The pandemic has posed significant challenges for health care workers, with many fearing for their own safety while facing a high workload and limited psychological support. Previous analyses of data from multiple studies have revealed high rates of depression, anxiety, and PTSD among health care workers during the pandemic. However, those reviews did not adequately address the many relevant studies conducted in China, where the first COVID-19 outbreak occurred.
To address that gap, Li, Scherer, and colleagues carried out a systematic search of studies in both English and Chinese that were conducted from December 2019 to August 2020 and addressed prevalence of mental disorders in health care workers. They identified 65 suitable studies from 21 countries, involving a total of 97,333 health care workers.

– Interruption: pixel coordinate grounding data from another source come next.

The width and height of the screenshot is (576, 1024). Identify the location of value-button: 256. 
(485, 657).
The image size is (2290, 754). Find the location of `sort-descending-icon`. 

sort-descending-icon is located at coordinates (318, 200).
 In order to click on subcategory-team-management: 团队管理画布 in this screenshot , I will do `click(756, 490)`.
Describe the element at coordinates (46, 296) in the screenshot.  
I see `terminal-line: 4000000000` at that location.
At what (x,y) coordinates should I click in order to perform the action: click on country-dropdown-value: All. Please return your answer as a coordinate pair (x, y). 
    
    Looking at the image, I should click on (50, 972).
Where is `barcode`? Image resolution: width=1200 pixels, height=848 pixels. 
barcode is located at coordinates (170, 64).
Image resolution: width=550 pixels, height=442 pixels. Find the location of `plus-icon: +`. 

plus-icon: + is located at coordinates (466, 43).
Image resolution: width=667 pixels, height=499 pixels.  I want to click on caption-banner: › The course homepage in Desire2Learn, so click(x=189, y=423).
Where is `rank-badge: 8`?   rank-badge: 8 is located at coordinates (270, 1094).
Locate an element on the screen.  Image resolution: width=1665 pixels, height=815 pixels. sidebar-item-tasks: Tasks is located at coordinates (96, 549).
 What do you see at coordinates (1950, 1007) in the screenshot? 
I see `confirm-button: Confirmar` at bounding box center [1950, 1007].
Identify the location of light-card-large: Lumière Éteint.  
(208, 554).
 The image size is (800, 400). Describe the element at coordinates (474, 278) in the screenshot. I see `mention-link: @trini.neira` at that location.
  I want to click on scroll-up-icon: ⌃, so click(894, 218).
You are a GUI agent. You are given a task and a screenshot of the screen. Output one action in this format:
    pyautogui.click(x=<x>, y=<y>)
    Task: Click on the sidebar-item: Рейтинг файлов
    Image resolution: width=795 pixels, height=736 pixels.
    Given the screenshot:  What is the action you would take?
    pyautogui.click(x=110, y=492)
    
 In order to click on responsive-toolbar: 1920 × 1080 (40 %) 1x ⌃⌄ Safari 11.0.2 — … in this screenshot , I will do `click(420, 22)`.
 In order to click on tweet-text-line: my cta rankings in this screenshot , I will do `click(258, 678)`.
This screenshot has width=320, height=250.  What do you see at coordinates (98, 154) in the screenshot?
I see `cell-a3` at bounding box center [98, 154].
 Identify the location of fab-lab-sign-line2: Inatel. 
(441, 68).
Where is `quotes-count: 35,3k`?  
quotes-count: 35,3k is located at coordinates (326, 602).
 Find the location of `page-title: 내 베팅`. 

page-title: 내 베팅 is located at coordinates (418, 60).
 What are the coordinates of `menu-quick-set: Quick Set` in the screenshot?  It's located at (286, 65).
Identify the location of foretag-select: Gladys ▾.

By pooling and statistically analyzing data from all 65 studies, the researchers estimated that 21.7 percent of the health care workers involved in the studies have experienced depression during the pandemic, 22.1 percent anxiety, and 21.5 percent PTSD. Studies conducted in the Middle East showed the highest pooled rates of depression (34.6 percent) and anxiety (28.9 percent).
These findings suggest that the COVID-19 pandemic has significantly impacted the mental health of health care workers. For comparison, the World Health Organization estimates that 4.4 percent of the entire world population experience depression, and 3.6 percent experience anxiety disorders, including PTSD. However, those estimates were determined through different methods and prior to the pandemic.
Nonetheless, the authors note, the new findings could help inform policy and initiatives to provide urgently needed psychological support to health care workers.
The authors add: “This systematic review and meta-analysis provides, to date, the most comprehensive synthesis of depression, anxiety and PTSD prevalence amongst health care workers during the COVID-19 pandemic, with the unique inclusion of publications in both English and Chinese.”